• _Aim of the task_:
Please retype exactly, and with nothing added, the lines of the material from the one with "Where should I click to: Click the" through the final one.

• _Provided records_:
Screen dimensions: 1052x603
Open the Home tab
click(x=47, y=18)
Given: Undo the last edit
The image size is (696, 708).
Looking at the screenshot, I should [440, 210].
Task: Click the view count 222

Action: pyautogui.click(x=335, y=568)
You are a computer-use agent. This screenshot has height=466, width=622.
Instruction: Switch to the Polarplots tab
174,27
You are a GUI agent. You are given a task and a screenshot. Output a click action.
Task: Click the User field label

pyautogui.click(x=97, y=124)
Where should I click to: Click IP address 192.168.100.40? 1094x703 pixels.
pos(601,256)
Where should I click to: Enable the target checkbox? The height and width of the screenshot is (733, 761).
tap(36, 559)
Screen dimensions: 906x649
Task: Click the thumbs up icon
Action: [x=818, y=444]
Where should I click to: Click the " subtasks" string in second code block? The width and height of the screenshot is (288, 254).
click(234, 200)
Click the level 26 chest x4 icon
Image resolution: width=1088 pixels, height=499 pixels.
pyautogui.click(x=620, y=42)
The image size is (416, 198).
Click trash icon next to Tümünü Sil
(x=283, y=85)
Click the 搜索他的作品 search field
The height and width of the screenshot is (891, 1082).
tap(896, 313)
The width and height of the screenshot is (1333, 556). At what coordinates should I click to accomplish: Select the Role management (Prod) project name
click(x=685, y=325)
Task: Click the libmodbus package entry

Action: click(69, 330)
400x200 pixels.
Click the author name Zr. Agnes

• _Solution to this exercise_:
Where should I click to: Click the " subtasks" string in second code block? The width and height of the screenshot is (288, 254).
click(234, 200)
Click the level 26 chest x4 icon
Image resolution: width=1088 pixels, height=499 pixels.
pyautogui.click(x=620, y=42)
The image size is (416, 198).
Click trash icon next to Tümünü Sil
(x=283, y=85)
Click the 搜索他的作品 search field
The height and width of the screenshot is (891, 1082).
tap(896, 313)
The width and height of the screenshot is (1333, 556). At what coordinates should I click to accomplish: Select the Role management (Prod) project name
click(x=685, y=325)
Task: Click the libmodbus package entry

Action: click(69, 330)
400x200 pixels.
Click the author name Zr. Agnes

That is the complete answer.